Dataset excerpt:
_ _ _ _ _

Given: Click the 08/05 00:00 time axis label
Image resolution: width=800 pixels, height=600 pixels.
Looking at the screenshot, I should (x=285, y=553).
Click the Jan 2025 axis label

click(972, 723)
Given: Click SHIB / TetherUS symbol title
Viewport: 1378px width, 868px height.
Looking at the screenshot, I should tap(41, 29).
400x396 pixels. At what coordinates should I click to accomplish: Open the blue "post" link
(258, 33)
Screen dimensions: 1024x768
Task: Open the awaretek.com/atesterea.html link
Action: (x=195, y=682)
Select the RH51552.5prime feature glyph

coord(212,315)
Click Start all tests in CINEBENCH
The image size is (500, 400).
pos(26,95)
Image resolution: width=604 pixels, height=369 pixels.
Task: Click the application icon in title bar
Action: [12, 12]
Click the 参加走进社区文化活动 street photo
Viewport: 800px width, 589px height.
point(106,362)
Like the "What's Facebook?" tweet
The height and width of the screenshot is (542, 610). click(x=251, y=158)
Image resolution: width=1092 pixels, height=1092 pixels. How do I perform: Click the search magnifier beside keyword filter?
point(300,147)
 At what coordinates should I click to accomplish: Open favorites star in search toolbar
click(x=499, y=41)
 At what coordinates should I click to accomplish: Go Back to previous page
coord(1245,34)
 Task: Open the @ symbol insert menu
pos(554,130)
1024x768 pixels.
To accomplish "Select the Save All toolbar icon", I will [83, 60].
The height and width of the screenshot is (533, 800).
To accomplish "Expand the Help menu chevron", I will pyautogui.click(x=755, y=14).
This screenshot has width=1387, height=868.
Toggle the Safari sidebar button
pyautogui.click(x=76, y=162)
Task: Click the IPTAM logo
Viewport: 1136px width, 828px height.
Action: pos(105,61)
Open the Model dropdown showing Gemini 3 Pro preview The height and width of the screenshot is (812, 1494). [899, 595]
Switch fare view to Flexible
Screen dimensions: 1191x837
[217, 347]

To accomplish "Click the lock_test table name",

_ _ _ _ _

Reproduce the entire dataset excerpt above, swapping every "At what coordinates should I click to accomplish" for "Where should I click to accomplish" and changing nothing else.

Given: Click the 08/05 00:00 time axis label
Image resolution: width=800 pixels, height=600 pixels.
Looking at the screenshot, I should (x=285, y=553).
Click the Jan 2025 axis label

click(972, 723)
Given: Click SHIB / TetherUS symbol title
Viewport: 1378px width, 868px height.
Looking at the screenshot, I should tap(41, 29).
400x396 pixels. Where should I click to accomplish: Open the blue "post" link
(258, 33)
Screen dimensions: 1024x768
Task: Open the awaretek.com/atesterea.html link
Action: (x=195, y=682)
Select the RH51552.5prime feature glyph

coord(212,315)
Click Start all tests in CINEBENCH
The image size is (500, 400).
pos(26,95)
Image resolution: width=604 pixels, height=369 pixels.
Task: Click the application icon in title bar
Action: [12, 12]
Click the 参加走进社区文化活动 street photo
Viewport: 800px width, 589px height.
point(106,362)
Like the "What's Facebook?" tweet
The height and width of the screenshot is (542, 610). click(x=251, y=158)
Image resolution: width=1092 pixels, height=1092 pixels. How do I perform: Click the search magnifier beside keyword filter?
point(300,147)
 Where should I click to accomplish: Open favorites star in search toolbar
click(x=499, y=41)
 Where should I click to accomplish: Go Back to previous page
coord(1245,34)
 Task: Open the @ symbol insert menu
pos(554,130)
1024x768 pixels.
To accomplish "Select the Save All toolbar icon", I will [83, 60].
The height and width of the screenshot is (533, 800).
To accomplish "Expand the Help menu chevron", I will pyautogui.click(x=755, y=14).
This screenshot has width=1387, height=868.
Toggle the Safari sidebar button
pyautogui.click(x=76, y=162)
Task: Click the IPTAM logo
Viewport: 1136px width, 828px height.
Action: pos(105,61)
Open the Model dropdown showing Gemini 3 Pro preview The height and width of the screenshot is (812, 1494). [899, 595]
Switch fare view to Flexible
Screen dimensions: 1191x837
[217, 347]

To accomplish "Click the lock_test table name",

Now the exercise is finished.